• GOAL OF THE EXERCISE
Output exactly the lines below, starting with the line that has "17 (312, 592)" and going on through the line that has "Skip to 1st column (107, 52)", both included, and no other lines.

================

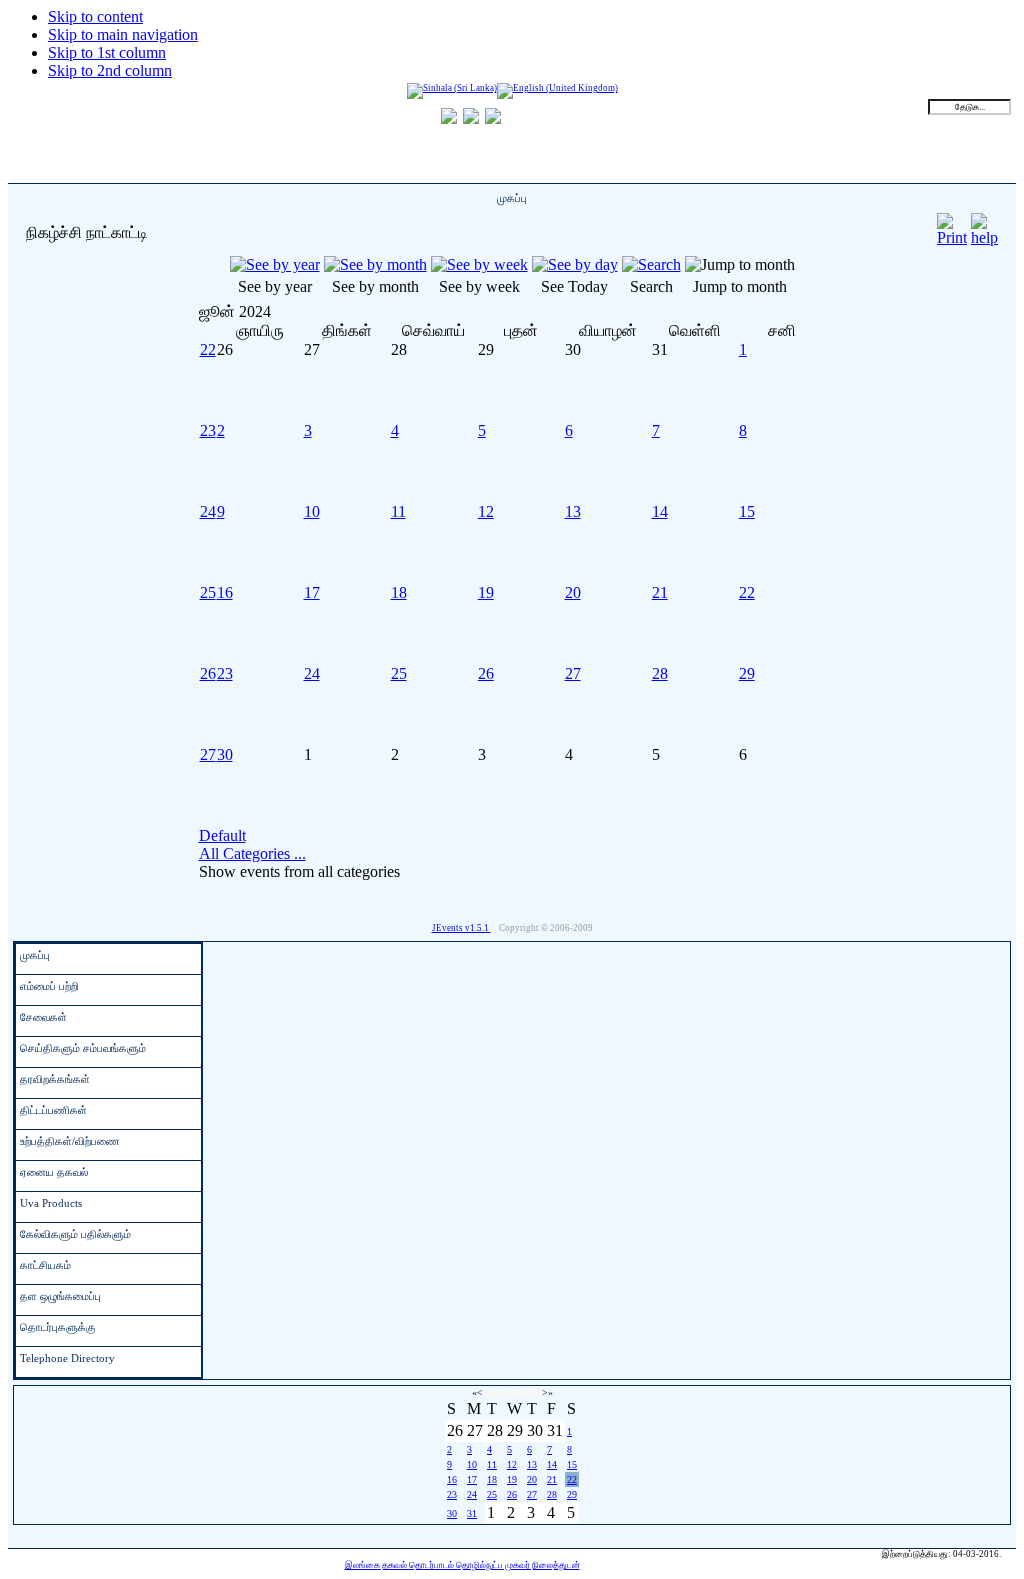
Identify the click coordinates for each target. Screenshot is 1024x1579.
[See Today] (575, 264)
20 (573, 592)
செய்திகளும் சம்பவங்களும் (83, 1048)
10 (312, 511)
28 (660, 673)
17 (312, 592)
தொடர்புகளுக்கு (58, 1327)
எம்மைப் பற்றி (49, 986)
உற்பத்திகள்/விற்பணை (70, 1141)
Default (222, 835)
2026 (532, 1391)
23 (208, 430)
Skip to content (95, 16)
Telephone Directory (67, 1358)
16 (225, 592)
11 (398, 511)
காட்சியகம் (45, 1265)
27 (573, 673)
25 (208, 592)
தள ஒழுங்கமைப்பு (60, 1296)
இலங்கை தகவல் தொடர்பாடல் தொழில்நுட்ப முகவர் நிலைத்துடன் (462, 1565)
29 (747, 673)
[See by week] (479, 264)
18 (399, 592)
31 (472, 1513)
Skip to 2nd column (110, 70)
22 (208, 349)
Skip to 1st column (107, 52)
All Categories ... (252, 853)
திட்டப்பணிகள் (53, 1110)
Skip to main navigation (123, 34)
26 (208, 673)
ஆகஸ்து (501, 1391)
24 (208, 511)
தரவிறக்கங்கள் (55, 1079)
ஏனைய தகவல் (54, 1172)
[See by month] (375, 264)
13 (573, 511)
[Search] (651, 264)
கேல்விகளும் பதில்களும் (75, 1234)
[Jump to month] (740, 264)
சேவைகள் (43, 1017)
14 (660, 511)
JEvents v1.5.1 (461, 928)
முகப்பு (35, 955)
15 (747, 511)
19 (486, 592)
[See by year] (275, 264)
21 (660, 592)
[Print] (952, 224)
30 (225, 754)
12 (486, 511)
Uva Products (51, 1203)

================

• WRITTEN RESPONSE
17 (312, 592)
தொடர்புகளுக்கு (58, 1327)
எம்மைப் பற்றி (49, 986)
உற்பத்திகள்/விற்பணை (70, 1141)
Default (222, 835)
2026 (532, 1391)
23 (208, 430)
Skip to content (95, 16)
Telephone Directory (67, 1358)
16 (225, 592)
11 (398, 511)
காட்சியகம் (45, 1265)
27 (573, 673)
25 (208, 592)
தள ஒழுங்கமைப்பு (60, 1296)
இலங்கை தகவல் தொடர்பாடல் தொழில்நுட்ப முகவர் நிலைத்துடன் (462, 1565)
29 (747, 673)
[See by week] (479, 264)
18 (399, 592)
31 (472, 1513)
Skip to 2nd column (110, 70)
22 (208, 349)
Skip to 1st column (107, 52)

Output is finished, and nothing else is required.